Ter zitting heeft belanghebbende zakelijk weergegeven, het volgende toegevoegd:
De belastingdienst ziet de verhuizing niet als zakelijk. Omdat ik veel thuis werk, werd ik belemmerd in de uitoefening van mijn werk. Bijkomstig voordeel is, dat ik ook nog op de kinderen kan passen. Als ik taxichauffeur was geweest, dan had het heel anders gelegen. In mijn oude huis was het onmogelijk om beide kinderen een aparte slaapkamer te geven. De werkkamer in het oude huis was op zich goed, en niet te klein. Nu heb ik ongeveer dezelfde ruimte ter beschikking. Mijn verletkosten bedragen f 150.
Ter zitting heeft de inspecteur, zakelijk weergegeven, aan zijn stellingen het volgende toegevoegd:
Ik betwist de noodzaak van een werkkamer thuis voor belanghebbende niet. Een bedrag aan verletkosten van f 150 is akkoord
5. Beoordeling van het geschil
5.1 Tussen partijen is niet in geschil dat het beschikken over een werkkamer thuis noodzakelijk is voor een adequate vervulling van belanghebbendes werkzaamheden.
5.2 Belanghebbende heeft ter zitting erkend dat de werkkamer in de oude woning, op zichzelf bezien niet te klein was geworden voor de daarin te verrichten werkzaamheden. De ten processe gestelde feiten houden in dat de directe aanleiding tot de verhuizing was gelegen in de geboorte van het tweede kind, waarvoor belanghebbende een eigen kamer wenste in te richten. Gelet op die in de persoonlijke sfeer gelegen motieven kan naar 's Hofs oordeel niet worden gezegd dat omstandigheden gelegen in de sfeer van de werkzaamheden noopten tot de verhuizing. Daaraan doen naar 's Hofs oordeel onvoldoende af de stellingen van belanghebbende dat het hebben van twee kinderen maatschappelijk als normaal wordt ervaren en dat de wenselijkheid om het tweede kind een eigen kamer te geven een verhuizing noodzakelijk maakte, wilde belanghebbende over een eigen werkruimte blijven beschikken. Gelet op het vorenoverwogene komen de verhuiskosten niet als aftrekbare kosten in aanmerking.
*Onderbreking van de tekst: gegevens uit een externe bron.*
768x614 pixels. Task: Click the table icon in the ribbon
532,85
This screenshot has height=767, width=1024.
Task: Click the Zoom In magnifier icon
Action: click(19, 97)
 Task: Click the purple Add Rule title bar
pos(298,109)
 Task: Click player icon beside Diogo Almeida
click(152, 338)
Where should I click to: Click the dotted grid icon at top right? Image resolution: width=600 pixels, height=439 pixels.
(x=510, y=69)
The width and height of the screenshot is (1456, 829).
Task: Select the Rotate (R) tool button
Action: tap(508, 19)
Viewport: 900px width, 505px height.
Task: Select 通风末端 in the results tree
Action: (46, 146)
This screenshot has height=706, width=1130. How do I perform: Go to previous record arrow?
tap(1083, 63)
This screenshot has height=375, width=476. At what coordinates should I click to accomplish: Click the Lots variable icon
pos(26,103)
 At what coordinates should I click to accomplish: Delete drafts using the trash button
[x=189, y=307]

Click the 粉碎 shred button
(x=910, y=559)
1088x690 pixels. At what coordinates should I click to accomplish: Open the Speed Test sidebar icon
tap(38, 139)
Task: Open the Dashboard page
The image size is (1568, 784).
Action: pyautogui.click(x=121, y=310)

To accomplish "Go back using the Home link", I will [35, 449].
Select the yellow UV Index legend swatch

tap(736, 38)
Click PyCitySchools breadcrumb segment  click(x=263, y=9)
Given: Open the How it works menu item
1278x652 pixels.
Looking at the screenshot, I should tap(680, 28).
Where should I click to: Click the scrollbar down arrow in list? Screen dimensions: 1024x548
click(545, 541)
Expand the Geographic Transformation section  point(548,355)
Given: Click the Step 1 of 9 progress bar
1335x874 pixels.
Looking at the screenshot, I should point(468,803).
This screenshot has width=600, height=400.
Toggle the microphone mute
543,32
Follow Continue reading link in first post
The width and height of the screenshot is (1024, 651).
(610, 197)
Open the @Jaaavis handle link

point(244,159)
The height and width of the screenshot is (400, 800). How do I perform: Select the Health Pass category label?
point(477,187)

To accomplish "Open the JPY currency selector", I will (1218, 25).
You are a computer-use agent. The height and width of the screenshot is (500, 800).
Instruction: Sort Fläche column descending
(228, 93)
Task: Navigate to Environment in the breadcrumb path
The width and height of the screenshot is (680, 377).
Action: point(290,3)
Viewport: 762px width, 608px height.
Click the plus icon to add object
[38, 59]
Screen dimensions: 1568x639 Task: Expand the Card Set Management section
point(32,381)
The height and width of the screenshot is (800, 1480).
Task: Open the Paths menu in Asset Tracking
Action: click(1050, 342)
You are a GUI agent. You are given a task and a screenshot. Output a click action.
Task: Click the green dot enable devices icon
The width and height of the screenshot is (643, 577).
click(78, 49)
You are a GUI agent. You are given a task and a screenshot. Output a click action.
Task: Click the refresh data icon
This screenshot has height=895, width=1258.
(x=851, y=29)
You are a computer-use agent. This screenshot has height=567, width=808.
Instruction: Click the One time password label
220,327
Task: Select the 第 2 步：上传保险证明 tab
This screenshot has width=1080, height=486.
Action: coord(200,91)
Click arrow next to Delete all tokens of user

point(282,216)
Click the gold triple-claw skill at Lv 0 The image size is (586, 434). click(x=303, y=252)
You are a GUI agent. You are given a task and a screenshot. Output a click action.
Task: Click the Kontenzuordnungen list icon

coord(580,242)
5.3 Gelet op het vorenoverwogene is het gelijk aan de zijde van de inspecteur.
6. Proceskosten
Het Hof acht geen termen aanwezig voor een veroordeling in de proceskosten als bedoeld in artikel 8:75 van de Algemene wet bestuursrecht.
7. Beslissing
Het Hof verklaart het beroep ongegrond.
De schriftelijke uitspraak is vastgesteld op 13 december 2000, zulks ter vervanging van de mondelinge uitspraak van 24 augustus 2000, gedaan door mr. Den Boer, lid van de belastingkamer, in tegenwoordigheid van mr. Rentenaar-Groot als griffier.
Het lid van de belastingkamer heeft geen bezwaar tegen afgifte door de griffier van een afschrift van deze uitspraak in geanonimiseerde vorm.
Tegen deze uitspraak kan binnen zes weken na de verzenddatum van deze uitspraak beroep in cassatie worden ingesteld bij de Hoge Raad der Nederlanden. Daarbij moet het volgende in acht worden genomen:
1. Het instellen van beroep in cassatie geschiedt door het indienen van een beroepschrift bij dit gerechtshof (zie voor het adres de begeleidende brief).
2. Bij het beroepschrift wordt een afschrift van de bestreden uitspraak overgelegd.
3. Het beroepschrift wordt ondertekend en bevat ten minste:
a) de naam en het adres van de indiener;
b) de dagtekening;
c) een omschrijving van de uitspraak waartegen het beroep in cassatie is gericht;
d) de gronden van het beroep in cassatie.
Voor het instellen van beroep is een griffierecht verschuldigd. Na het instellen van beroep in cassatie ontvangt U een nota griffierecht van de griffier van de Hoge Raad.
In het cassatieberoepschrift kan de Hoge Raad verzocht worden om de wederpartij te veroordelen in de proceskosten.